INSTRUCTIONS TO FOLLOW ▸ Below are some records; quote exactly the lines from the one that contains "Click world map icon in 16.10.12 row" through the one that contains "Open Customer Maintenance in the sidebar", inclusive, and no others.

GIVEN DATA ▸
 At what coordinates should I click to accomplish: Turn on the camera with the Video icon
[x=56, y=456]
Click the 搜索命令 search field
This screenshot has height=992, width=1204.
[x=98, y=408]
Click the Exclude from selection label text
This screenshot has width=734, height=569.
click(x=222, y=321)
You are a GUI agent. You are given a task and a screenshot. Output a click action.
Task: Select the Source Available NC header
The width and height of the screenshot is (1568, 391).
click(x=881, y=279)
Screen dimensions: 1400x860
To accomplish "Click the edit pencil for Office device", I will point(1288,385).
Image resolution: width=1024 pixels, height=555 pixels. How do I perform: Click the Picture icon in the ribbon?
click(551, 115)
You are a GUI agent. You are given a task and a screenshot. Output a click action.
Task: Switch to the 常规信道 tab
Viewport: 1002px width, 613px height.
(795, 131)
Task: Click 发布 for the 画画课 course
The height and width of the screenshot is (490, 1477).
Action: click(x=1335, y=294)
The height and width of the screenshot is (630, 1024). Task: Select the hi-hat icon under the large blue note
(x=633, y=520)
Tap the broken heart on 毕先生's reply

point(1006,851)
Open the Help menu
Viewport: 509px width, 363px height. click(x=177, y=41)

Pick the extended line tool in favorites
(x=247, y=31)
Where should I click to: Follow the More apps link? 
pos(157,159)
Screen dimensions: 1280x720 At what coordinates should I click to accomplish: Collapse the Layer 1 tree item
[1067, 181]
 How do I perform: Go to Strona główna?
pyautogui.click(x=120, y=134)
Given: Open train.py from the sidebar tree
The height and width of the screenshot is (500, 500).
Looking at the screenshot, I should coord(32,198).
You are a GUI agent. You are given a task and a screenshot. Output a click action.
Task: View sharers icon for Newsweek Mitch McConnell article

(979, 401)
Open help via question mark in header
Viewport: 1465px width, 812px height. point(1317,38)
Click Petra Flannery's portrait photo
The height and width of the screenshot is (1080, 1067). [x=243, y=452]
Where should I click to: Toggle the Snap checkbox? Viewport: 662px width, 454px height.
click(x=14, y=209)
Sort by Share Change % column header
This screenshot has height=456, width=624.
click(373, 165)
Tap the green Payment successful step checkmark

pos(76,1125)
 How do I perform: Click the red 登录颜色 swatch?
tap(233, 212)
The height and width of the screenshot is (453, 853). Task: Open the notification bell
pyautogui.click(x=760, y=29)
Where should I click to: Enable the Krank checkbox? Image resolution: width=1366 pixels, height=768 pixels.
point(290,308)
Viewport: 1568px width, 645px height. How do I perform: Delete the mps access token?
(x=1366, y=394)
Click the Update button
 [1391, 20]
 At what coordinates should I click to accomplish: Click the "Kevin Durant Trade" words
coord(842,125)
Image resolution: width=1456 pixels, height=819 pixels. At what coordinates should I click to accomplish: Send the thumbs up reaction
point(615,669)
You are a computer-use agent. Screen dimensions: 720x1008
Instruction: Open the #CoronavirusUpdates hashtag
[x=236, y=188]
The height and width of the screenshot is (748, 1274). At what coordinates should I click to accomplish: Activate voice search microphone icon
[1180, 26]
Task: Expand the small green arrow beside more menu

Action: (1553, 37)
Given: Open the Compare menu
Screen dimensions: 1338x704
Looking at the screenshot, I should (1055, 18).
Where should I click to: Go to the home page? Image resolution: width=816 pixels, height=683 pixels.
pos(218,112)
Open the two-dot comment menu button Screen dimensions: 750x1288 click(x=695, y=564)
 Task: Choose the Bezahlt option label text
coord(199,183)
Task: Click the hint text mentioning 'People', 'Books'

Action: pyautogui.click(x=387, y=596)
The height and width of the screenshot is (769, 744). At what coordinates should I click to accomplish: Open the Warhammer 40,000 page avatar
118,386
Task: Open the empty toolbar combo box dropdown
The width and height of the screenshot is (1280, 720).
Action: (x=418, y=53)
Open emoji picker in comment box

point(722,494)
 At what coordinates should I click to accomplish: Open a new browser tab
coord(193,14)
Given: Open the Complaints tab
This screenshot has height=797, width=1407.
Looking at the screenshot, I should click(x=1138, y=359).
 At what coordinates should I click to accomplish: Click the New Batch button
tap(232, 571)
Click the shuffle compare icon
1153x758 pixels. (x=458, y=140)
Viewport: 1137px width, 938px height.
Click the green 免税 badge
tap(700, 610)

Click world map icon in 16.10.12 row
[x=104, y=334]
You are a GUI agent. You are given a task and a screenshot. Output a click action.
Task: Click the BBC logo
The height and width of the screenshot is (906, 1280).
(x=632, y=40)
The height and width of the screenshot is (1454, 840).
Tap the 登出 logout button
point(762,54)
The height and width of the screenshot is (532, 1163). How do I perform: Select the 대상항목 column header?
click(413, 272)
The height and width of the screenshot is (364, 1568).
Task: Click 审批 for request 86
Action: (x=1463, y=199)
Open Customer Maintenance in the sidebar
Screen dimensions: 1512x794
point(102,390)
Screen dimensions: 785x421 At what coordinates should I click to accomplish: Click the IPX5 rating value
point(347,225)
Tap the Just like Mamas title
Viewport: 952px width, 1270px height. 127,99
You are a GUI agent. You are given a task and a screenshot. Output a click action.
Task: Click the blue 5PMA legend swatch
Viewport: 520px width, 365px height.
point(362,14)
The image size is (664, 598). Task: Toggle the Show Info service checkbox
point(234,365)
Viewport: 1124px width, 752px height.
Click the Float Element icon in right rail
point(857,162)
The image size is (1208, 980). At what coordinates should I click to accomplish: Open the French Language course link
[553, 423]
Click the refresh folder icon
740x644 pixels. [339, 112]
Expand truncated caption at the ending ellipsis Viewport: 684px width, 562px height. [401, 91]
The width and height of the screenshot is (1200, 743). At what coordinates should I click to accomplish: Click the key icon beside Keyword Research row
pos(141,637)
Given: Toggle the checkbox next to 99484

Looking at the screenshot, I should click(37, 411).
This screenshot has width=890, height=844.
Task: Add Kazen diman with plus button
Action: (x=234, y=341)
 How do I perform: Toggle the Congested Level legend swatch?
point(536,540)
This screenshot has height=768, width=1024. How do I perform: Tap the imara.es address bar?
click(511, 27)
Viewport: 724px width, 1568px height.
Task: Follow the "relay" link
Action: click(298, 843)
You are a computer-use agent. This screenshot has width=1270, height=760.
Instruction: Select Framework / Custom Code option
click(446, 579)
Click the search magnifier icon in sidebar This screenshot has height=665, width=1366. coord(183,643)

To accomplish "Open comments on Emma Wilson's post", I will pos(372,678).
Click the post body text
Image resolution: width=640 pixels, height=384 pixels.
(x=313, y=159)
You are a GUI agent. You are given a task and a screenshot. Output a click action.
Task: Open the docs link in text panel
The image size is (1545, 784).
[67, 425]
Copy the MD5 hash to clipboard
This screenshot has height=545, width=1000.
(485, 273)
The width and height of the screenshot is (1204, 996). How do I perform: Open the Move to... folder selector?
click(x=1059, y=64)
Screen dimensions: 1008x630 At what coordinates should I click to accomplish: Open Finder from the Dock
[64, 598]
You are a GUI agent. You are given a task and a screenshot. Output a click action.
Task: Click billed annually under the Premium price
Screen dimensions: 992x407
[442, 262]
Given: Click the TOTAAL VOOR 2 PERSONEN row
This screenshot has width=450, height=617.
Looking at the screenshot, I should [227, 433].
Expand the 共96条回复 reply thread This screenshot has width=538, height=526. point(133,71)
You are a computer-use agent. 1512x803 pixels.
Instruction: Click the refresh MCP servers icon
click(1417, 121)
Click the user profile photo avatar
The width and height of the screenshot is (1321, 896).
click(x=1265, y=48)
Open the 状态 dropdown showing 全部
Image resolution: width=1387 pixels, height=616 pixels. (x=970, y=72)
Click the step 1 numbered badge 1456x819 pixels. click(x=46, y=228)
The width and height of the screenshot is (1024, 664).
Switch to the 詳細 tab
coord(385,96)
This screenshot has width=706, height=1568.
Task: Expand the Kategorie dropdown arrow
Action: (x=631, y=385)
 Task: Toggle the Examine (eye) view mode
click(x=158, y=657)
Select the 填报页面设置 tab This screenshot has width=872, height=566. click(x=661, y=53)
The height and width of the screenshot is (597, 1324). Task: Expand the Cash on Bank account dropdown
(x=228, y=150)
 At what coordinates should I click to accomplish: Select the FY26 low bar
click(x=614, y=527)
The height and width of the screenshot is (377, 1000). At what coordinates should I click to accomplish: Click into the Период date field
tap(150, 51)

WRITTEN RESPONSE ▸
Click world map icon in 16.10.12 row
[x=104, y=334]
You are a GUI agent. You are given a task and a screenshot. Output a click action.
Task: Click the BBC logo
The height and width of the screenshot is (906, 1280).
(x=632, y=40)
The height and width of the screenshot is (1454, 840).
Tap the 登出 logout button
point(762,54)
The height and width of the screenshot is (532, 1163). How do I perform: Select the 대상항목 column header?
click(413, 272)
The height and width of the screenshot is (364, 1568).
Task: Click 审批 for request 86
Action: (x=1463, y=199)
Open Customer Maintenance in the sidebar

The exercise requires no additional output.